Tunnel Bypass or Split Tunneling helps MSPs ensure that high priority corporate applications are securely tunneled to the data center while non-critical “fat traffic” exits directly to the internet through local gateways and incurs no ingress/egress costs at the data center. It supports end-user experience by ensuring that traffic from critical applications like voice, video, ERP/CRM, and other corporate applications is prioritized and secured right to the MSP data center.

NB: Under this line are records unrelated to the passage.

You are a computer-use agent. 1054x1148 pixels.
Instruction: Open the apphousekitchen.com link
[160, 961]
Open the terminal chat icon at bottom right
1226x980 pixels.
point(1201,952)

This ensures that corporate security profiles are maintained while providing executives, developers, and others with the security, extra bandwidth, and reliability of SD-WAN at home.
Tunnel Bypass ensures critical traffic goes through the SD-WAN tunnel to the data center and exits all other traffic, keeping unwanted data and traffic out of the service provider’s data center.
Top Use Cases
Tunnel Bypass or Split Tunneling can be used by service providers in a number of different ways to create bandwidth efficiencies and deliver superior services to clients. The most common use cases are:
1. To ensure search results remain local even if the aggregator is in a different location
Tunnel Bypass enables the classification of customer WiFi traffic in a number of ways. As such, it can help with localization issues that can occur in regions like Europe or Latin America. If your client is in France, for example, but your aggregator is in Germany, without Tunnel Bypass, the French client could receive their search results in German. Learn more about this use case.
2. To manage the traffic for a specific application or service based on granular packet filters, including DSCP tags, and filter everything else out, ensuring a high customer experience
Tunnel Bypass gives you the ability to run specific traffic from a site through the tunnel to the data center and use a circuit to exit all other traffic from that site directly to the internet. Bypassed traffic will ingress and egress via the defined carrier internet access and not be a part of the tunnel traffic. With Tunnel Bypass, only the application traffic you want will be tunnelled back to the data center over the SD-WAN.
3. To reduce service provider costs for internet transit by reducing the amount of traffic hitting the data center
Tunnel Bypass enables service providers to classify traffic by a number of criteria (source destination IP address, DSCP tag, port number, and so on). This feature of Tunnel Bypass allows MSPs to identify and bypass the PWAN, sending traffic out to the internet access of a defined carrier circuit directly from each site. This separates general internet traffic (for example) from the corporate data running to the aggregation server in the data center, and reduces internet bandwidth costs at the data center.
4. To manage business-critical traffic from home offices and prevent non-business internet traffic from being filtered by corporate firewalls and causing security policy problems
More and more businesses are offering employees dedicated Edge devices or CPEs to ensure productivity and security while working from home. With Tunnel Bypass, service providers can ensure that these CPEs only send business traffic to the corporate network and firewall. All family or non-corporate data exits to the internet using the internet gateway belonging to one of the underlying carriers used in the SD-WAN tunnel.
For example, if a client has developers that need secure, high-performance access to source code, their developers can use an SD-WAN with Tunnel Bypass to securely connect to the corporate development network and work in a secure cluster with tons of horsepower (extra bandwidth, higher reliability, and failover). This drives higher productivity with no downtime. Meanwhile, it ensures non-corporate internet traffic will be directed to a local internet gateway, avoiding the corporate firewall and maintaining corporate security policies.
Turnium SD-WAN’s Tunnel Bypass enables MSPs to deliver superior end-user experiences and provides greater flexibility for MSPs to manage costs and optimize user experience.